* Exercise data:
[start]
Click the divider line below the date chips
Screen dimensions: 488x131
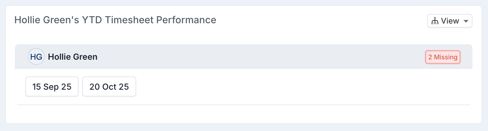pyautogui.click(x=243, y=105)
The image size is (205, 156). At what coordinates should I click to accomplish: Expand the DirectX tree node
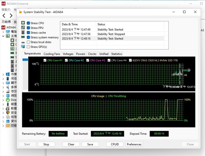coord(3,100)
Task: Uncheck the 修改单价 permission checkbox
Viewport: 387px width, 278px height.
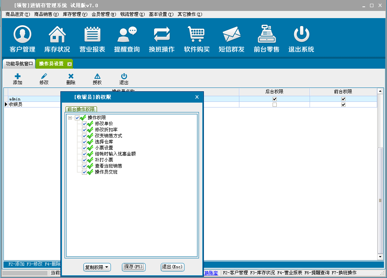Action: tap(84, 124)
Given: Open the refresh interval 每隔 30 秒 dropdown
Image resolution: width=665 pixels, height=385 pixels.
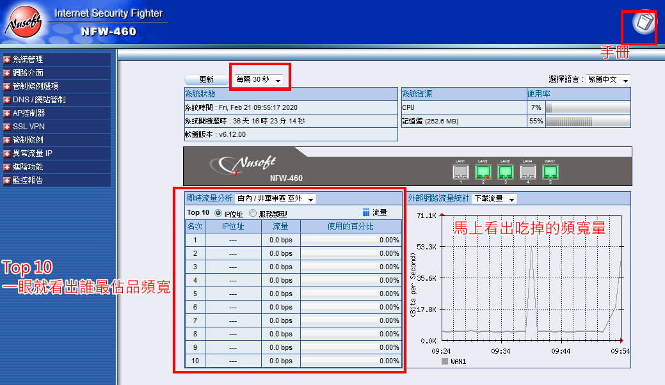Looking at the screenshot, I should 259,80.
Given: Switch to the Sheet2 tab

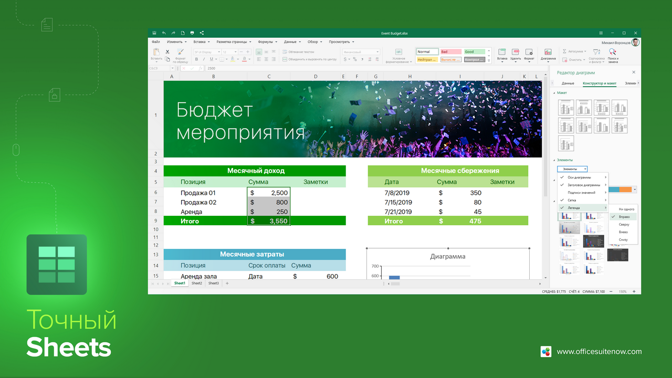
[end]
* Work required:
Render every line of the material above as a Markdown table with two columns, No. and Text, numbering the rows in order. Skip blank lines and leave the pictures out.

* Solution to this task:
| No. | Text |
|---|---|
| 1 | Click the divider line below the date chips |
| 2 | Screen dimensions: 488x131 |
| 3 | pyautogui.click(x=243, y=105) |
| 4 | The image size is (205, 156). At what coordinates should I click to accomplish: Expand the DirectX tree node |
| 5 | coord(3,100) |
| 6 | Task: Uncheck the 修改单价 permission checkbox |
| 7 | Viewport: 387px width, 278px height. |
| 8 | Action: tap(84, 124) |
| 9 | Given: Open the refresh interval 每隔 30 秒 dropdown |
| 10 | Image resolution: width=665 pixels, height=385 pixels. |
| 11 | Looking at the screenshot, I should 259,80. |
| 12 | Given: Switch to the Sheet2 tab |